Nicotto Town



仮想劇場『セミと僕と夕立』

 
大きな雷鳴がお宮の楠木を揺らし、ひと際強く吹いた雨風は多くの葉をざわつかせる。ほどなくして夕立になった。

「ほら、やっぱり降ってきたわ」
 勝ち誇った顔でフジコが首の骨をコキコキと鳴らして見せる。
 どうせすぐ止むだろうと僕は答えて境内の軒の垂木の数を数えてごまかした。
 淡々と昔話をするフジコの唇の動きが印象的だった。”オンナ”というよりひとりの語り部としてそれは雨音の中にあって際立って映えていた。


 フジコが言うにはそれは僕らが小学五年生の夏休みの事だったという。このお宮の狛犬様の前でシゲちゃんはこの僕に徹底的に暴力を振るった。たまさか通りかかったフジコの父親に取り押さえられてそれで大事にはならなかったらしいが、地主だった佐藤家の頭はもう我慢ならないという理由でシゲちゃんをどこか遠くの施設へ送ったそうだ。

「本当は覚えてるんでしょう?」
 いまもどこか遠いおとぎ話を聴いているような顔の僕にフジコが念を押した。
「僕が殴られたの? シゲちゃんに?」
 素直にそう返して僕はまた大きく首をかしげて見せたわけだが、一つだけ腑に落ちないことがあった。それはどう思い出そうとしても小五の夏休みの記憶がそもそもとしてない。夏休み前後の事はなんとなく思い出させるわけだがその部分だけがすっぽりと抜け落ちている感覚だった。

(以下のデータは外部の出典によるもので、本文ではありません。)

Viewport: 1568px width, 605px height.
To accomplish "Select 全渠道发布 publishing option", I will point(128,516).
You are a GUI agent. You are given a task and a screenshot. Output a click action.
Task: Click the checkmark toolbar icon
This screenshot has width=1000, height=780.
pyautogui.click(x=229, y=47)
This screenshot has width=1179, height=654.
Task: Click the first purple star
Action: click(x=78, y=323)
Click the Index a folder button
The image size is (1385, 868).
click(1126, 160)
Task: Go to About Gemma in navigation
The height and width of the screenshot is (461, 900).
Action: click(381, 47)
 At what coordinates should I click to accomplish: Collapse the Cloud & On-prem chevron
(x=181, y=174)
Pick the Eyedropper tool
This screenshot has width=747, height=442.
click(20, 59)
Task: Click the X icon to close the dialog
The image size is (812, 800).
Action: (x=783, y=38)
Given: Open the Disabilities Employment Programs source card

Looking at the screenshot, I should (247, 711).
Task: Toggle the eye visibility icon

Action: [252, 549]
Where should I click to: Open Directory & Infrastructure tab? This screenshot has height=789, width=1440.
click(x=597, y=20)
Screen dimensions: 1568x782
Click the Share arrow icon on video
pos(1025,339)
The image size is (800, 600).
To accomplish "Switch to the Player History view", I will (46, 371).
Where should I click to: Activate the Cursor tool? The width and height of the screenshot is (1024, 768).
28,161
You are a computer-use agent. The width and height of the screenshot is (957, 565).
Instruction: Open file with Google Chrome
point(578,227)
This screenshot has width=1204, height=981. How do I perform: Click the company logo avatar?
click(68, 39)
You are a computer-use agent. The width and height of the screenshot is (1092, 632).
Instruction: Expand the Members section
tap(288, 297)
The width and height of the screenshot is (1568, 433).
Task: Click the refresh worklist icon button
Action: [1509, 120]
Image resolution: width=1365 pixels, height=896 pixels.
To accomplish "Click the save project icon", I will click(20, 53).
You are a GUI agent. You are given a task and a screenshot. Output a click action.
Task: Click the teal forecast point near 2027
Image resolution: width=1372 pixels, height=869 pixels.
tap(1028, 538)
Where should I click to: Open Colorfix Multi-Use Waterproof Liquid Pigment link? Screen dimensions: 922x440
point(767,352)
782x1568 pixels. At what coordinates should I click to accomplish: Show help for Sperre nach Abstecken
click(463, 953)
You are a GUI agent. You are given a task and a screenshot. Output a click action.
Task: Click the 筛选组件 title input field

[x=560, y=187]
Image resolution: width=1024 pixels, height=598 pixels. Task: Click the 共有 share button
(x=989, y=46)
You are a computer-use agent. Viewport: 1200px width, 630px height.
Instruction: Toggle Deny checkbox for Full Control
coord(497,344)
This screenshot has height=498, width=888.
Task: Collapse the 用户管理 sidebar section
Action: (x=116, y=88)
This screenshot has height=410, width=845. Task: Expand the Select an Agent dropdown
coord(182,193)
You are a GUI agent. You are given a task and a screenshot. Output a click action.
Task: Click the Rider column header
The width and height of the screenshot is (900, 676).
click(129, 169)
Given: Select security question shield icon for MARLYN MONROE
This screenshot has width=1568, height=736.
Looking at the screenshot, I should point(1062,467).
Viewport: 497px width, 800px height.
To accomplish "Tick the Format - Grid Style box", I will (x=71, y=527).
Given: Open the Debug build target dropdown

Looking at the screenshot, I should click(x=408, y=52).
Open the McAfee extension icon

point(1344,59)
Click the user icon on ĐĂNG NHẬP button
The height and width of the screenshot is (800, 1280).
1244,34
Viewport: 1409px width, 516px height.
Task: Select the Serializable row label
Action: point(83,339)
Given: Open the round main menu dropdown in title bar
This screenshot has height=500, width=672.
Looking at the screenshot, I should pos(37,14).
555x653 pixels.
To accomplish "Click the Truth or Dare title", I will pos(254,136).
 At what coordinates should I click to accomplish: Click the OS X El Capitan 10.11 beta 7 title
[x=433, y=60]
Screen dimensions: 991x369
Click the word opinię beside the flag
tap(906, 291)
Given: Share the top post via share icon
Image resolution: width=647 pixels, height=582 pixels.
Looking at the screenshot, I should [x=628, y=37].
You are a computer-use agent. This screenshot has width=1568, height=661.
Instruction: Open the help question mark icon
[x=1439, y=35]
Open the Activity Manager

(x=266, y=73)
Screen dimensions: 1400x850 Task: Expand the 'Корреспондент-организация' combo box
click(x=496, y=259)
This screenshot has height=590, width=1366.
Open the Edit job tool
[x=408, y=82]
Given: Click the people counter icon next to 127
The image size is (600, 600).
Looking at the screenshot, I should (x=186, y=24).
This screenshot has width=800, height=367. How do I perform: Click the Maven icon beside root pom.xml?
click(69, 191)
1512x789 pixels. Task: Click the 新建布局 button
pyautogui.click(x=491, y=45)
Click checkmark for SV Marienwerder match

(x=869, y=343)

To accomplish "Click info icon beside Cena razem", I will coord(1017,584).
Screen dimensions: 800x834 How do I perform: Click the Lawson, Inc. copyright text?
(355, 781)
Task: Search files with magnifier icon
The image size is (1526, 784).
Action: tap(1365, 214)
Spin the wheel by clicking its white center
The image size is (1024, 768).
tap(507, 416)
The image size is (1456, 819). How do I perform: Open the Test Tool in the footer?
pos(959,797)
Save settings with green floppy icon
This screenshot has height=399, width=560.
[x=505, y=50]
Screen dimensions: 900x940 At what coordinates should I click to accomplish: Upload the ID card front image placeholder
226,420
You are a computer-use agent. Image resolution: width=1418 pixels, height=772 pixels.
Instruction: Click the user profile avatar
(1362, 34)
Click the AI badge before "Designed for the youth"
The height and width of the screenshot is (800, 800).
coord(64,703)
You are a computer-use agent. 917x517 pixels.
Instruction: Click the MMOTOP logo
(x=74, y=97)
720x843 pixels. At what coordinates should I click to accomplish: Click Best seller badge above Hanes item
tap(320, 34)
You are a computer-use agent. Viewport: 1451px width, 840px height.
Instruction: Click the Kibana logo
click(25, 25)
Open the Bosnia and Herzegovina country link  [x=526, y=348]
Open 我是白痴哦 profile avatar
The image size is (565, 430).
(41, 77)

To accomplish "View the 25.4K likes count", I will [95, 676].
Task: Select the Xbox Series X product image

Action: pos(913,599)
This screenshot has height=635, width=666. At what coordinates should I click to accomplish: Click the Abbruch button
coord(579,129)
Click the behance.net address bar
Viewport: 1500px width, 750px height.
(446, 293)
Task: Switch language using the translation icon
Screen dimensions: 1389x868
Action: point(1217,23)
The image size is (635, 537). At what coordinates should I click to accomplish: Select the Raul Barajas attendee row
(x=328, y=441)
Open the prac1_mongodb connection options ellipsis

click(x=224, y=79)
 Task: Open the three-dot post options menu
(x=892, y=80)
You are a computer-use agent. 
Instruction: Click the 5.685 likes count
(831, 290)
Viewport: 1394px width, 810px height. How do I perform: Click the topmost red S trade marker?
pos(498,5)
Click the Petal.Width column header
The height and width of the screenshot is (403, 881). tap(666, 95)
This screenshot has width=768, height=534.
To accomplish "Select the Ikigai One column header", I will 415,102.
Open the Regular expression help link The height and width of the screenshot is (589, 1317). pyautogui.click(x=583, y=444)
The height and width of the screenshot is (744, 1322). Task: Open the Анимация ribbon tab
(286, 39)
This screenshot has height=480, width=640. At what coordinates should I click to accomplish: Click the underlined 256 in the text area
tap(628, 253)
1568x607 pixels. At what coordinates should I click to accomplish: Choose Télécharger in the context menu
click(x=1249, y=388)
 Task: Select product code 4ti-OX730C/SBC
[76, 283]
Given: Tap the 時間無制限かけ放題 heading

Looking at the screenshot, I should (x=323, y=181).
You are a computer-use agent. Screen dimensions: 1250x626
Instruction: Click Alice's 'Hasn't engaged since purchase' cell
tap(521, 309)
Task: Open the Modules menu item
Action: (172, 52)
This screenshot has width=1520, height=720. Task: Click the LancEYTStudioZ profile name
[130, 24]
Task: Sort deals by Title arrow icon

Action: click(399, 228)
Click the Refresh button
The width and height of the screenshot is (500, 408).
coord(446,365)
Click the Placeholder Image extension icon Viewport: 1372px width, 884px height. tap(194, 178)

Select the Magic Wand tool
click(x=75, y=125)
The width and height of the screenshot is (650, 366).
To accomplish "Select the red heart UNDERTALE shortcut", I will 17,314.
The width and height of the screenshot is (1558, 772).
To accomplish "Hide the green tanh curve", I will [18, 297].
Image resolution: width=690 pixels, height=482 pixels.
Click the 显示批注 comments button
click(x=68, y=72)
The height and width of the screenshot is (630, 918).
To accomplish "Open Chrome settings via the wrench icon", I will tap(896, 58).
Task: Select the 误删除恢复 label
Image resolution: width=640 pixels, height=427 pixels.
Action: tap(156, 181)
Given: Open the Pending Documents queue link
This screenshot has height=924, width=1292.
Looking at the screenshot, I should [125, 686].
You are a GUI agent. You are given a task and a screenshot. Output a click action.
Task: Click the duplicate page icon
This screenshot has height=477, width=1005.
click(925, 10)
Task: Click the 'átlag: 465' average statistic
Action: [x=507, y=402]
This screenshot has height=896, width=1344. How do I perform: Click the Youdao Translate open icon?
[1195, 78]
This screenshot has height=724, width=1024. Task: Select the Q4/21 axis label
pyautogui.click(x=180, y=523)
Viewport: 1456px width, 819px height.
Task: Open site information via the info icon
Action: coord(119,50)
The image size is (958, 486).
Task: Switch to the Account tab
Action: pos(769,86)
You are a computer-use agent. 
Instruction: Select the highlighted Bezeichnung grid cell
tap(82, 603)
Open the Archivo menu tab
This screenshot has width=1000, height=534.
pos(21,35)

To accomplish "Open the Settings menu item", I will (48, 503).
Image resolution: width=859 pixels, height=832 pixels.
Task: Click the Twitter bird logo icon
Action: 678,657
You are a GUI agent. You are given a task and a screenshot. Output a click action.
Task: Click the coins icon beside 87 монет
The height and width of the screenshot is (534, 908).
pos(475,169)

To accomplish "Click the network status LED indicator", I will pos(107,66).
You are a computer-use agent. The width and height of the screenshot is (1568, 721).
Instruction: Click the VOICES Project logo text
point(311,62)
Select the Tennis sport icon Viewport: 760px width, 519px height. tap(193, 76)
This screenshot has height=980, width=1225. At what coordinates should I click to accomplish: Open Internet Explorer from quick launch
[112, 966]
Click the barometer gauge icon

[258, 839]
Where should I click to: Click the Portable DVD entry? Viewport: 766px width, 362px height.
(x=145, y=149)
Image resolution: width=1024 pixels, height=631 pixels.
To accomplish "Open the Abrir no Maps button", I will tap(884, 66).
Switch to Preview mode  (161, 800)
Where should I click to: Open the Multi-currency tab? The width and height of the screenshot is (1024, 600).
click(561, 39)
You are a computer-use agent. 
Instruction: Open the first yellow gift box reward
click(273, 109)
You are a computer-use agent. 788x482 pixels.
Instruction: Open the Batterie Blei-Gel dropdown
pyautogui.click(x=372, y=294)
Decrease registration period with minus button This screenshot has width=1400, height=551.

「うーん・・、そんなことがあったんなら覚えていると思うけどなぁ」
 半信半疑でいまも僕の顔を覗き込むフジコにそう答えて眉間に皺を寄せる。

「あ、そういえば後で聞いた話だけど ー、」とフジコ。
「あの時シゲちゃんはずっとラジオを捕られたって騒いでたらしいわ」
 続けて彼女がそう言葉にした瞬間、大きな稲光が南北にむかって奔った。フジコは肩を窄めて雷鳴に備える。ほどなくして地面を揺らすほどの音が鳴る。
キャァッ・・・・!
 柄にもなく叫び声をあげたフジコが僕の腕にしがみつく。
 
 しかし僕はその時、違う理由でちゃんと青ざめていた。